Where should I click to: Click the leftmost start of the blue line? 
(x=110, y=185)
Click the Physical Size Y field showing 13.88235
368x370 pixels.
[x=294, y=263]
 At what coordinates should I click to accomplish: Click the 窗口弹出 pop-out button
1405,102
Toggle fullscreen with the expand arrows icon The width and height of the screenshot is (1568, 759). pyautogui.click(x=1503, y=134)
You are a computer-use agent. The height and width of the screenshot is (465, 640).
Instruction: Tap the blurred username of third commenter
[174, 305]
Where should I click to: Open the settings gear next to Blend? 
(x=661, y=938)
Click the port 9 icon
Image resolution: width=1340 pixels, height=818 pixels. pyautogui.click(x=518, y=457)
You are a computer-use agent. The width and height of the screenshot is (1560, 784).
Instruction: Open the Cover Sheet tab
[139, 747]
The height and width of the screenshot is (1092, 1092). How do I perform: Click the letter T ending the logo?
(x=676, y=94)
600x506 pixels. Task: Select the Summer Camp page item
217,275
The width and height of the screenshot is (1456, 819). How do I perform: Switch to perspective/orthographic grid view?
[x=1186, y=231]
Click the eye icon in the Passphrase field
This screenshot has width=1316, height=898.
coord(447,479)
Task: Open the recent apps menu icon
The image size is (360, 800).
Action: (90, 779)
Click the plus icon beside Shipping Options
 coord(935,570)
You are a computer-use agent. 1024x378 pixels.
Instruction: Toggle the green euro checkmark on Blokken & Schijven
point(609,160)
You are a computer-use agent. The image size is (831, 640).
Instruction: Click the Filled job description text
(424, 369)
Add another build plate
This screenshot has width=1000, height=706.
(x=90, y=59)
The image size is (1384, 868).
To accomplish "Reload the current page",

################

— Description of the task —
List every line of the material that contains the word "pixels".

— Exercise answer —
368x370 pixels.
Image resolution: width=1340 pixels, height=818 pixels. pyautogui.click(x=518, y=457)
600x506 pixels. Task: Select the Summer Camp page item
You are a computer-use agent. 1024x378 pixels.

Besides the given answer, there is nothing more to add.